Paulo Portas desvalorizou todas as maldades de Trump declarando que "onde há um risco muito grande com Trump é no comércio", talvez porque se sinta ideologicamente muito próximo, para dar importância à que o pode penalizar nos negócios, as medidas proteccionistas prometidas pelo novo presidente americano. Parece que Marcelo Rebelo de Sousa também está preocupado e convocou o Conselho de Estado para discutir o comércio internacional.
Depois de décadas de negociações pautais em que nada se soube sobre a posição de governos portugueses é bom que a Presidência da República coloque esta questão em debate. O país perdes horas infindas a discutir questões de lana caprina e depois, em assuntos tão importantes como o desarmamento pautal, tudo se faz pela calada. Depois assistimos com frustração à deslocalização de empresas sem perceber o que se passa.
É pouco provável que as medidas de proteccionismo adoptadas por Trump não atinjam numa primeira fase o comércio português, ainda que possa atingir de forma grave algumas empresas que tenham uma grande dependência em relação ao mercado dos EUA. O mesmo não se pode dizer das consequências para as nossas importações do impacto negativo dessas medidas no comércio internacional e no crescimento das economias.

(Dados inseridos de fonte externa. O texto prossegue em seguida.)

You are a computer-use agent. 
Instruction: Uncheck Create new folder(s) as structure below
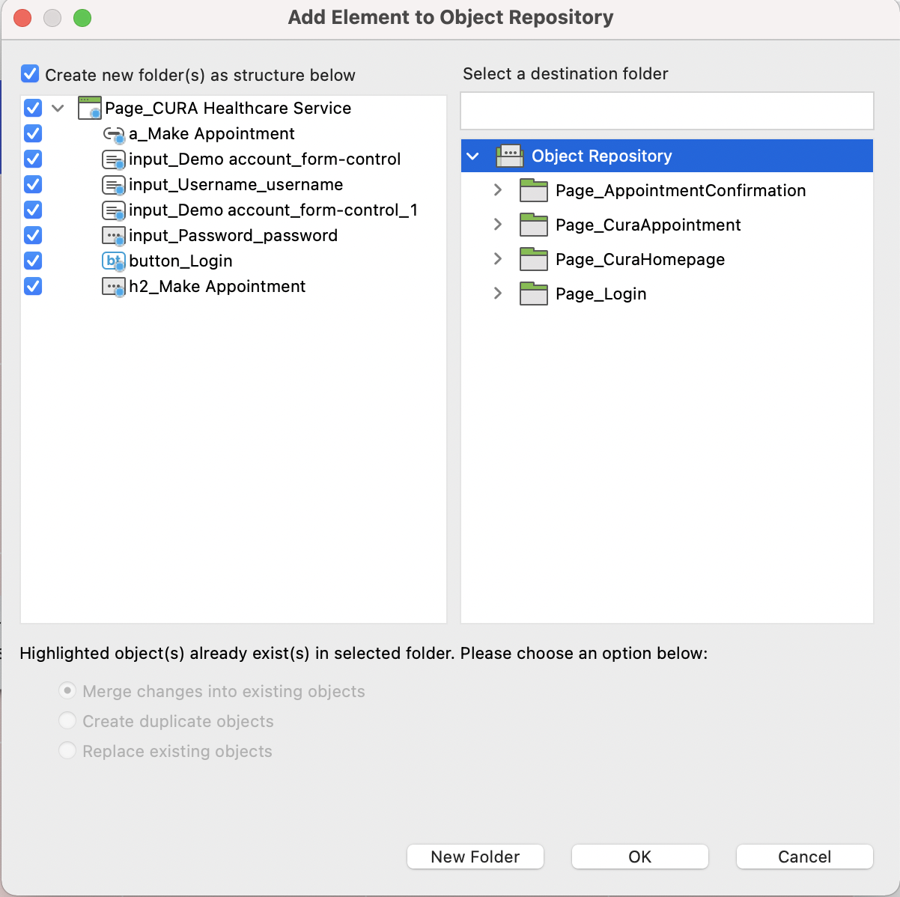(30, 74)
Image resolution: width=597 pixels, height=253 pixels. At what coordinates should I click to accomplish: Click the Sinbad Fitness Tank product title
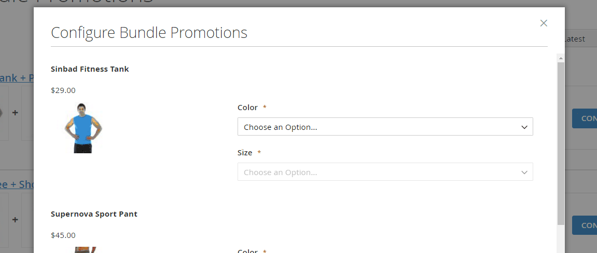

Seria interessante que as nossas universidades estudassem o tema, ainda que e apesar da nossa dependência externa as relações económicas internacionais nunca tenham cativado muita atenção por parte das nossas escolas de economia. Seria interessante perceber em que medida a política proteccionista de Trump vai afectar as economias dos nossos parceiros internacionais induzindo consequências na economia portuguesa, que empresas ou sectores poderão ser atingidos em Portugal, que impacto terão essas medidas ao nível de desvios de comércio em consequência da desestruturação das trocas internacionais a que se vai assistir.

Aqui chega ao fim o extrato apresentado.